- _Problem to work on_: Each line below needs to be printed again exactly.
Exercise data Block Start
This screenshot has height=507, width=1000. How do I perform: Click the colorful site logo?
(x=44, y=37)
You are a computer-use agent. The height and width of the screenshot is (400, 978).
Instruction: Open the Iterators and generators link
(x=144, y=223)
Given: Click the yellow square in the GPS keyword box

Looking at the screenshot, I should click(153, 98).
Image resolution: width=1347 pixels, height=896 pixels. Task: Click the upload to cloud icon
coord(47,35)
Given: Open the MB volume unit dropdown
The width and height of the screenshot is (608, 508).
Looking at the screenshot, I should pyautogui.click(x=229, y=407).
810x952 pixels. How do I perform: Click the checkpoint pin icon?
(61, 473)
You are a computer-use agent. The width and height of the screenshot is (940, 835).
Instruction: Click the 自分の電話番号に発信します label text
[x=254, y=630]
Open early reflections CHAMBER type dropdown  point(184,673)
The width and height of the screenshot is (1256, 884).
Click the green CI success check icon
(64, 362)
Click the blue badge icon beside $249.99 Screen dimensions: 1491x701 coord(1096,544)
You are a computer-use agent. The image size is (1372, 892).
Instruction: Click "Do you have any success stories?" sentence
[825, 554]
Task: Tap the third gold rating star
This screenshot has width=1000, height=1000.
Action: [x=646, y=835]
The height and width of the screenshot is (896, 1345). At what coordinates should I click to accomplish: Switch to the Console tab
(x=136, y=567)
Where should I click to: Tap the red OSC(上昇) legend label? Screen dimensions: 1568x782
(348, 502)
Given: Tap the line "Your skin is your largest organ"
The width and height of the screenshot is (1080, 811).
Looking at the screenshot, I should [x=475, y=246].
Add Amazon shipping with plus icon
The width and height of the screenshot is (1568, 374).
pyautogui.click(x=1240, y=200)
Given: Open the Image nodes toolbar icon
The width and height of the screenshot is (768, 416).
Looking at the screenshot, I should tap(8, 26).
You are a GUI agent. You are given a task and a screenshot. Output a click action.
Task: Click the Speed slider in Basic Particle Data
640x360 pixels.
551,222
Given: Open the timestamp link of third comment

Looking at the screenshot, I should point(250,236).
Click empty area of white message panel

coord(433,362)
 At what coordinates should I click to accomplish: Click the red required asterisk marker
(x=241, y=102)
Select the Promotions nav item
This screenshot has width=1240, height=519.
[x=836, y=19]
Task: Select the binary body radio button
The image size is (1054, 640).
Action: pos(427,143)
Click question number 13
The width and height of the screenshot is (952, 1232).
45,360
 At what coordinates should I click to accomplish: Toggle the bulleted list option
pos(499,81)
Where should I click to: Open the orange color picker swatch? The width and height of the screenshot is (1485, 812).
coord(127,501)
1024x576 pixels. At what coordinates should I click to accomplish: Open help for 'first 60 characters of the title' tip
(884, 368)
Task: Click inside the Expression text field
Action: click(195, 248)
Exercise data Block End
- _Answer box_:
This screenshot has height=507, width=1000. How do I perform: Click the colorful site logo?
(x=44, y=37)
You are a computer-use agent. The height and width of the screenshot is (400, 978).
Instruction: Open the Iterators and generators link
(x=144, y=223)
Given: Click the yellow square in the GPS keyword box

Looking at the screenshot, I should click(153, 98).
Image resolution: width=1347 pixels, height=896 pixels. Task: Click the upload to cloud icon
coord(47,35)
Given: Open the MB volume unit dropdown
The width and height of the screenshot is (608, 508).
Looking at the screenshot, I should pyautogui.click(x=229, y=407).
810x952 pixels. How do I perform: Click the checkpoint pin icon?
(61, 473)
You are a computer-use agent. The width and height of the screenshot is (940, 835).
Instruction: Click the 自分の電話番号に発信します label text
[x=254, y=630]
Open early reflections CHAMBER type dropdown  point(184,673)
The width and height of the screenshot is (1256, 884).
Click the green CI success check icon
(64, 362)
Click the blue badge icon beside $249.99 Screen dimensions: 1491x701 coord(1096,544)
You are a computer-use agent. The image size is (1372, 892).
Instruction: Click "Do you have any success stories?" sentence
[825, 554]
Task: Tap the third gold rating star
This screenshot has width=1000, height=1000.
Action: [x=646, y=835]
The height and width of the screenshot is (896, 1345). At what coordinates should I click to accomplish: Switch to the Console tab
(x=136, y=567)
Where should I click to: Tap the red OSC(上昇) legend label? Screen dimensions: 1568x782
(348, 502)
Given: Tap the line "Your skin is your largest organ"
The width and height of the screenshot is (1080, 811).
Looking at the screenshot, I should [x=475, y=246].
Add Amazon shipping with plus icon
The width and height of the screenshot is (1568, 374).
pyautogui.click(x=1240, y=200)
Given: Open the Image nodes toolbar icon
The width and height of the screenshot is (768, 416).
Looking at the screenshot, I should tap(8, 26).
You are a GUI agent. You are given a task and a screenshot. Output a click action.
Task: Click the Speed slider in Basic Particle Data
640x360 pixels.
551,222
Given: Open the timestamp link of third comment

Looking at the screenshot, I should point(250,236).
Click empty area of white message panel

coord(433,362)
 At what coordinates should I click to accomplish: Click the red required asterisk marker
(x=241, y=102)
Select the Promotions nav item
This screenshot has width=1240, height=519.
[x=836, y=19]
Task: Select the binary body radio button
The image size is (1054, 640).
Action: pos(427,143)
Click question number 13
The width and height of the screenshot is (952, 1232).
45,360
 At what coordinates should I click to accomplish: Toggle the bulleted list option
pos(499,81)
Where should I click to: Open the orange color picker swatch? The width and height of the screenshot is (1485, 812).
coord(127,501)
1024x576 pixels. At what coordinates should I click to accomplish: Open help for 'first 60 characters of the title' tip
(884, 368)
Task: Click inside the Expression text field
Action: click(195, 248)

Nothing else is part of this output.